Coppa, a preseason Inside Lacrosse All-American, said the knee doesn’t feel the same as it used to, but it’s perfectly stable and she’s not worried about it.
“I refuse to let my injury define me as a player this whole season, so whatever happens is going to happen and there’s nothing I can do to control that,” she said. “I like to just go out every day with a positive attitude and be ready to go hard. If something does happen, there’s nothing I can do about it, so I’m going to enjoy the time I have on the field.”
Known for her relentless drive, she’s determined to play as hard as she always has whether it’s going to goal or chasing down a loose ball. With six other Tar Heels also coming back from injuries, Coppa knows her leadership on and off the field will be needed to remix the Tar Heels midfield.
Levy, who recruited Coppa off the Skywalkers club team, said the exact attributes that made Coppa a top player brought her back to the field in top shape.
“There’s not a lot of Brittney Coppas out there,” Levy said. “She’s a really special kid, obviously because of her athletic talent but also her passion and the fearlessness that she plays with, and she backs it up with hard work.

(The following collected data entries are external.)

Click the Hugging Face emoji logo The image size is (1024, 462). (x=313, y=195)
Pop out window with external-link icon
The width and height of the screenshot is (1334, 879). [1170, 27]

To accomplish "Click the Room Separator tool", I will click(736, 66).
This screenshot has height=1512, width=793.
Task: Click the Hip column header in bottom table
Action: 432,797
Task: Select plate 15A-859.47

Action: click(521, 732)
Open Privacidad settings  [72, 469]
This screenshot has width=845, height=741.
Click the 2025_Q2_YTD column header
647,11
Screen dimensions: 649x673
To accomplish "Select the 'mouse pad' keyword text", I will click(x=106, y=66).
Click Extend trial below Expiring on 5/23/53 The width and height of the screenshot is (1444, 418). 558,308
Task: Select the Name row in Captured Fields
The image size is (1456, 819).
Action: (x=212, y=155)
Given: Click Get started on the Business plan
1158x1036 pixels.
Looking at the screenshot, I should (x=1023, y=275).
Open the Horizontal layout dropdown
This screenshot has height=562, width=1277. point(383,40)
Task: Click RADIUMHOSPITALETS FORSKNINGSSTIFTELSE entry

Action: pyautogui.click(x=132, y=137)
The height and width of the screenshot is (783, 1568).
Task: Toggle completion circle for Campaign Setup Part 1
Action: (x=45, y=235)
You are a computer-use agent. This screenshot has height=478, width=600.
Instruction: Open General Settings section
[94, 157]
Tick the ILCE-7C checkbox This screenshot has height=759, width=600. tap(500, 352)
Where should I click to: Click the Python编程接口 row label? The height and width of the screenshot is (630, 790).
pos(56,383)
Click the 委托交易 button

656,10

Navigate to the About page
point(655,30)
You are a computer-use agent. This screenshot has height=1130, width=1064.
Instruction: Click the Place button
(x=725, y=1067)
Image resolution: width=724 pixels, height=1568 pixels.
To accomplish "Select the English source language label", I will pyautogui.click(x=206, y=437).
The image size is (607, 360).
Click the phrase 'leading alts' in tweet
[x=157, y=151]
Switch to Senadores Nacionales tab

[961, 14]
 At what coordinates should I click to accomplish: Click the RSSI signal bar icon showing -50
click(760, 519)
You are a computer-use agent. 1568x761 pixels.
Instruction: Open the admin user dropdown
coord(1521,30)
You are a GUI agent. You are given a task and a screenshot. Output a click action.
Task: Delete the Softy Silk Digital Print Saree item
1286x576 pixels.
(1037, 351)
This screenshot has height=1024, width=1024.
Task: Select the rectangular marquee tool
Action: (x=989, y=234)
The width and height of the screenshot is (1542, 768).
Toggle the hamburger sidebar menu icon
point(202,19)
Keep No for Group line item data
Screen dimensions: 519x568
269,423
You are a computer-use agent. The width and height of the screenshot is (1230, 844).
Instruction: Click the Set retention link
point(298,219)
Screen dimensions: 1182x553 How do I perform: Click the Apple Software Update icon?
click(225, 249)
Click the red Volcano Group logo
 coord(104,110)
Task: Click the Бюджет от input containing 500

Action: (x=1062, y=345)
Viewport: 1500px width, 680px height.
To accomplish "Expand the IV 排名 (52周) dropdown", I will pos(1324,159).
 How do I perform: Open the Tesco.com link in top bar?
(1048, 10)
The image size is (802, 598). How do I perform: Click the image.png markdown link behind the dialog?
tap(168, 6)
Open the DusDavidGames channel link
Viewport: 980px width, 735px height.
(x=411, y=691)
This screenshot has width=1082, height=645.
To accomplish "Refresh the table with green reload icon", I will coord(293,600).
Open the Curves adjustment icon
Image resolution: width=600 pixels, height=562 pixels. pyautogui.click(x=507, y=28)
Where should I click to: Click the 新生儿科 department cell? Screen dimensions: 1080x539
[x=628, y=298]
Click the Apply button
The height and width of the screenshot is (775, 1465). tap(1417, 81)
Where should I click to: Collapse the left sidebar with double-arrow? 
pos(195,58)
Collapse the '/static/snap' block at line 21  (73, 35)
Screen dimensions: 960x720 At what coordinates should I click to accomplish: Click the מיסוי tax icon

She’s a big leader by example.”
Opponents don’t see any weaknesses to exploit either.
“It did not slow her down a bit in my opinion,” Florida coach Amanda O’Leary said after Coppa had four goals and an assist in the Tar Heels’ 17-11 win Feb. 7 against the No. 4 Gators.
“I think she’s the heart and soul of that team. She’s running both ends of the field. The ball is in her stick a lot. Even in the James Madison game, which we watched, a lot of those isolations were for her. We had to put a whole defense in just to try to stop her, because she’s just so strong going to goal.”